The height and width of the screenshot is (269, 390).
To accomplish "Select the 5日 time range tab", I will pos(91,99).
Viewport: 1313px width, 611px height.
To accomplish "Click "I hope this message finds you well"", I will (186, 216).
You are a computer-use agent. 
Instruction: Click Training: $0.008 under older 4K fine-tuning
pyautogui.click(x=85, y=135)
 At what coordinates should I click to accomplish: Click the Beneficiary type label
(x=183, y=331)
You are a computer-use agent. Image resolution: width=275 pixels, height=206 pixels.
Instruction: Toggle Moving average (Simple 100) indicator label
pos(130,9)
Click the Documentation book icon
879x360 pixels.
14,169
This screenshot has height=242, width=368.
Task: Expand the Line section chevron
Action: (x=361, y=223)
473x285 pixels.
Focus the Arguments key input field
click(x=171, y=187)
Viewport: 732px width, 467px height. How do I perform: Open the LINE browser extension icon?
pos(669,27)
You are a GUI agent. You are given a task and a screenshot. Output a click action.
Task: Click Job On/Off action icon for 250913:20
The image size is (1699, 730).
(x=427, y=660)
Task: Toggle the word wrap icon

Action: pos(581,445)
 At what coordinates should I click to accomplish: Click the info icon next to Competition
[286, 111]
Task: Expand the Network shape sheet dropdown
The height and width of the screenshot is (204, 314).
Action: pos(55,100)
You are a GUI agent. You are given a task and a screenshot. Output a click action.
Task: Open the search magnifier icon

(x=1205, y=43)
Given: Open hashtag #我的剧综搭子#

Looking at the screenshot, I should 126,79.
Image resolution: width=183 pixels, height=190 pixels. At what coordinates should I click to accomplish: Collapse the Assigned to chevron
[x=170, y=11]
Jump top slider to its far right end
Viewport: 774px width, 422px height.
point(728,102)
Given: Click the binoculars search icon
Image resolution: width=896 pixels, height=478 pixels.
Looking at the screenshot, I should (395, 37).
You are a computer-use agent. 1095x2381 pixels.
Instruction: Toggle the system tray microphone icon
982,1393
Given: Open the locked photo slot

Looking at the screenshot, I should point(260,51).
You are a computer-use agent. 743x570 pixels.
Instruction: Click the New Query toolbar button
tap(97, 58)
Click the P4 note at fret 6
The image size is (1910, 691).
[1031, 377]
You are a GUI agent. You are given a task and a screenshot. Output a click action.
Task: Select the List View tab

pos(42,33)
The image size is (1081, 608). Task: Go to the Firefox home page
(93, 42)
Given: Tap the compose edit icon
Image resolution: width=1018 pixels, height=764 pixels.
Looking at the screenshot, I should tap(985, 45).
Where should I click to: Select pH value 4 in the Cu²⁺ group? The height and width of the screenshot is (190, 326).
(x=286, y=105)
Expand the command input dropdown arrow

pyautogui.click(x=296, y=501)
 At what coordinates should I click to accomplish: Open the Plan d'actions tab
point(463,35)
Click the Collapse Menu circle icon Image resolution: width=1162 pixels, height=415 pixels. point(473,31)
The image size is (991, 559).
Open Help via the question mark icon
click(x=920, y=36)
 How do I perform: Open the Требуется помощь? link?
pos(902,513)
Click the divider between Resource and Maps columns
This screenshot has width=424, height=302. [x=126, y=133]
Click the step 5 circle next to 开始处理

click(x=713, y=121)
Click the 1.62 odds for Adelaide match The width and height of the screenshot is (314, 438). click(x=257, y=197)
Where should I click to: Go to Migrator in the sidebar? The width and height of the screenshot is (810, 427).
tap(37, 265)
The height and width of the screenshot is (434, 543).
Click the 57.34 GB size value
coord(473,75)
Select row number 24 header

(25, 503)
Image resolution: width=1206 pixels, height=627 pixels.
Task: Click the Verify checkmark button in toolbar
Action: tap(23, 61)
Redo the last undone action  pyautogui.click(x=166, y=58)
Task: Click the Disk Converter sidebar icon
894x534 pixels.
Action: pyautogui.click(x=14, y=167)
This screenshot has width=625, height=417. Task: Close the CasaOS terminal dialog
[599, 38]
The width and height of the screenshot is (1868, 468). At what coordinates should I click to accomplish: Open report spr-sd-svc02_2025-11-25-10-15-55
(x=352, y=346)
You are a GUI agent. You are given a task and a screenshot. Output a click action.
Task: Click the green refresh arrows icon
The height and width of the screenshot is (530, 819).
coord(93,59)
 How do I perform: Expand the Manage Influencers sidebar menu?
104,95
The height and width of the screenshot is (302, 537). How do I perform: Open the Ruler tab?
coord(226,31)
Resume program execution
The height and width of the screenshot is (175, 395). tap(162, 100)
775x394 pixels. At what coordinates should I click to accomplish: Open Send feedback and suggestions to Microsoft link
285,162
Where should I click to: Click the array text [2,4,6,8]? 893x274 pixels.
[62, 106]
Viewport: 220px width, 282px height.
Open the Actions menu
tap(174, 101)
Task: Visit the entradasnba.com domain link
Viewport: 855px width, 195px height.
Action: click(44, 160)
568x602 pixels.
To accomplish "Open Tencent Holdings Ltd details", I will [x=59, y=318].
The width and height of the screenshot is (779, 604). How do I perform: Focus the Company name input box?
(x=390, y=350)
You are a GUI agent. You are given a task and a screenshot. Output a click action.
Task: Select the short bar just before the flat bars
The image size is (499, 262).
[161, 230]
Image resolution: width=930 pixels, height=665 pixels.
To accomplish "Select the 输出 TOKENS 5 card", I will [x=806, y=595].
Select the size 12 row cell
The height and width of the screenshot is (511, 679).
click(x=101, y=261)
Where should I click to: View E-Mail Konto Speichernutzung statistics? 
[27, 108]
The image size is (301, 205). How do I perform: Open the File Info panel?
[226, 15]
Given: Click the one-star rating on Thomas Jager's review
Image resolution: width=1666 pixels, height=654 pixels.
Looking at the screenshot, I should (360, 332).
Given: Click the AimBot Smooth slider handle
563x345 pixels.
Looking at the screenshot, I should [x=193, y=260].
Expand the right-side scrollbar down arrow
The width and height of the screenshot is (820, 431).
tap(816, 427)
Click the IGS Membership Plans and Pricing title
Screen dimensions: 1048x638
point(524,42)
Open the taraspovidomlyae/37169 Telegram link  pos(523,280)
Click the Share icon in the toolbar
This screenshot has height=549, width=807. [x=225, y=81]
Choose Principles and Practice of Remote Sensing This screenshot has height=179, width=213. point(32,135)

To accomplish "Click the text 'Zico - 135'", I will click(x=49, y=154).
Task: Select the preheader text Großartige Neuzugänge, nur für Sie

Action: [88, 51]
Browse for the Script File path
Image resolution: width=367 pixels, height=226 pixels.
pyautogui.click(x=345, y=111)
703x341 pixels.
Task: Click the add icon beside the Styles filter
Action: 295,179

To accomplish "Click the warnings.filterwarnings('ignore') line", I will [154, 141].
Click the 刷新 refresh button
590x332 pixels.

**About this exercise:** Each line in the listing above that includes "refresh" is to be copied.

**Expected output:**
Task: Click the green refresh arrows icon
Click the 刷新 refresh button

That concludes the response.